Sunday, March 19, 2017

Kollektiver Selbstbetrug

Natürlich kam es, wie es kommen sollte: Erwartungsgemäß hat die SPD bei ihrem Sonderparteitag am Sonntag Martin Schulz ins Amt des Vorsitzenden gewählt und den ehemaligen Präsidenten des Europäischen Parlaments zu ihrem Spitzenkandidaten für die Bundestagswahl im Herbst bestimmt. Die Partei verzichtete damit auf ein Zeichen tatsächlicher inhaltlicher Reformbereitschaft.
Umfrageergebnisse und ein ungewöhnlich hoher Mitgliederzuwachs sprechen derzeit dafür, daß die Sozialdemokratie wenig falsch macht. Mit Martin Schulz ist sogar ein Ende der Kanzlerschaft Angela Merkels nicht mehr unwahrscheinlich. Dennoch, eine SPD, die in ihrem Programm mit einigem Stolz jüdisch-christliche Wurzeln betont, hätte gegen Martin Schulz entscheiden müssen.

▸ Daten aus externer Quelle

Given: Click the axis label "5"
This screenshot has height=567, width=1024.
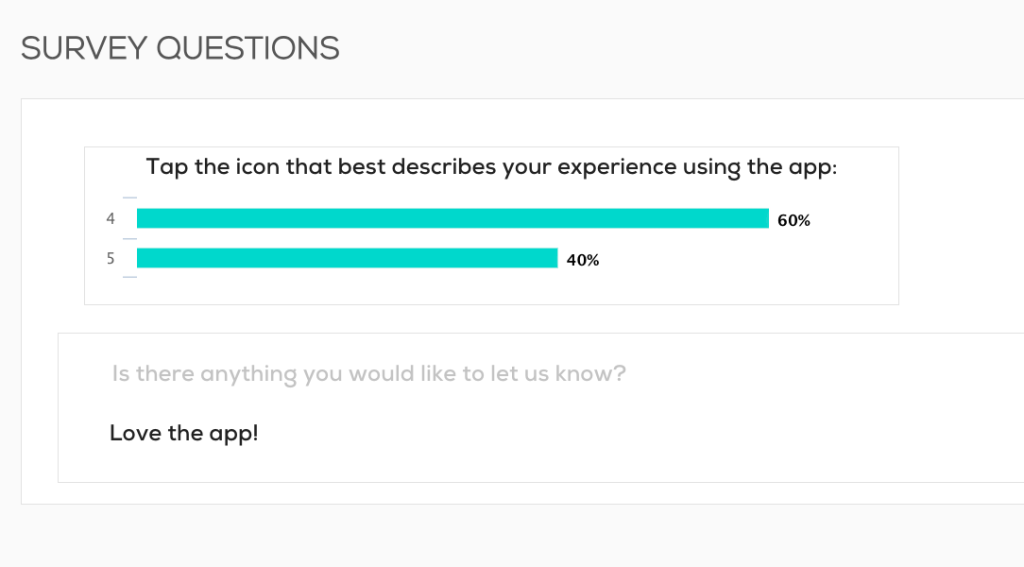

Wer feststellt, Antisemitismus habe »Deutschland« im Zusammenspiel mit Rechtsextremismus und Rassismus »in seine schlimmste Katastrophe geführt«, und verspricht, »wir werden deshalb immer dafür kämpfen, dass unser Land nie wieder in Barbarei abgleitet«, ist unglaubwürdig, wählt er einen Martin Schulz, der einer antisemitischen Hetzrede in »seinem« Parlament Beifall spendete.
Freilich, das Hinwegsehen über Fehlverhalten hat in der SPD eine gewisse Tradition. So vergrault die deutsche Sozialdemokratie lieber auch altgediente Anhänger, als sich von Amtsinhabern zu verabschieden, deren moralisches Versagen nicht zu übersehen ist. Sigmar Gabriel mußte keinen Posten aufgeben, nachdem er Günter Grass öffentlich bescheinigt hatte, »kein Antisemit« zu sein.
Und nun wird Martin Schulz Parteivorsitzender, obschon ihn seine Weigerung, sein Versagen im Angesicht eines antisemitischen Hetzauftritts des »palästinensischen« Despoten Abu Mazen im Europäischen Parlament auch nur einzuräumen, für alle Zeit disqualifiziert: Folgt er gar Angela Merkel nach, bekommt Deutschland einen Kanzler, der Antisemitismus als »inspirierend« lobt.